For the year, the Dow is up 4.6 percent while the Nasdaq is down 2.8 percent.
In Europe, investors worried that cut-rate loans from the European Central Bank's recent funding operation would not be used to buy Italian and Spanish debt, which would help lower elevated yields and reduce the pressure on refinancing for the debt-stricken countries.
European banks took nearly 490 billion euros in three-year cut-price loans from the European Central Bank on Wednesday. While a widening of the yield spread between German and Italian debt initially suggested that money was not flowing where it is most needed, those concerns faded toward the end of the day.
As investors digest what the ECB is doing, there's some recognition of the fact that European banks are better off having more money on their balance sheets even if it isn't being lent out, said Mike Shea, a managing partner and trader at Direct Access Partners LLC in New York.

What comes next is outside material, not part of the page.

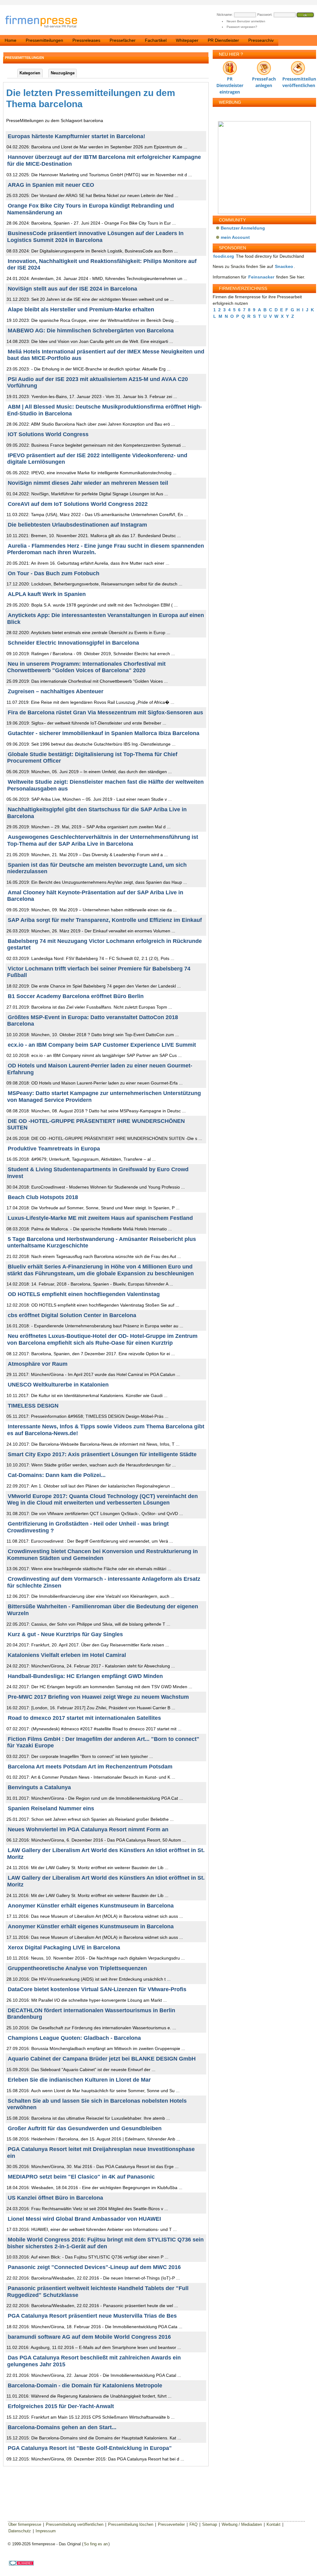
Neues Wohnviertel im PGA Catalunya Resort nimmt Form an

An Italian banking group said banks would not increase their exposure to sovereign debt even after the ECB offering because European Bank Authority rules discourage it.

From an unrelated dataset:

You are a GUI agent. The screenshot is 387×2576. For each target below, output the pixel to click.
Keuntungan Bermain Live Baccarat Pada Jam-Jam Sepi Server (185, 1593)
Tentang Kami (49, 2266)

Ryan Larson, head of equity trading at RBC Global Asset Management in Chicago, said unconfirmed talk was circulating in the market that banks would use ECB loans to buy German bonds and not to support the debt of Spain and Italy.
That kind of spooked the market, he said. While it is a positive development in terms of the lending facility, there are still a lot of problems out there.
He said he was not able to confirm any of the market speculation.
Tuesday's rally had lifted the S&P 500 above its 50-day moving average. Many investors and traders are looking for a seasonal Santa rally through the end of the year and are keen to jump on any signs of momentum.
U.S.-listed shares of Research in Motion Ltd jumped 10.1 percent to $13.78 and ranked as the Nasdaq 100's top gainer after Reuters reported that Amazon and other potential bidders had been looking at making an offer for the BlackBerry maker, although interest had cooled somewhat.
The latest economic data showed sales of previously owned U.S. homes surged in November, but revisions to data for the last four years gave proof that the housing market's recession was deeper than previously thought.
Contract electronics manufacturer Jabil Circuit Inc posted first-quarter revenue below estimates and said it sees lower revenue in the second quarter. Shares fell 2.8 percent to $19.40.
Volume was light, with about 6.52 billion shares traded on the New York Stock Exchange, the American Stock Exchange and Nasdaq, below last year's daily average of 8.47 billion.
About 59 percent of companies traded on the New York Stock Exchange closed in positive territory while about 48 percent of the Nasdaq ended lower.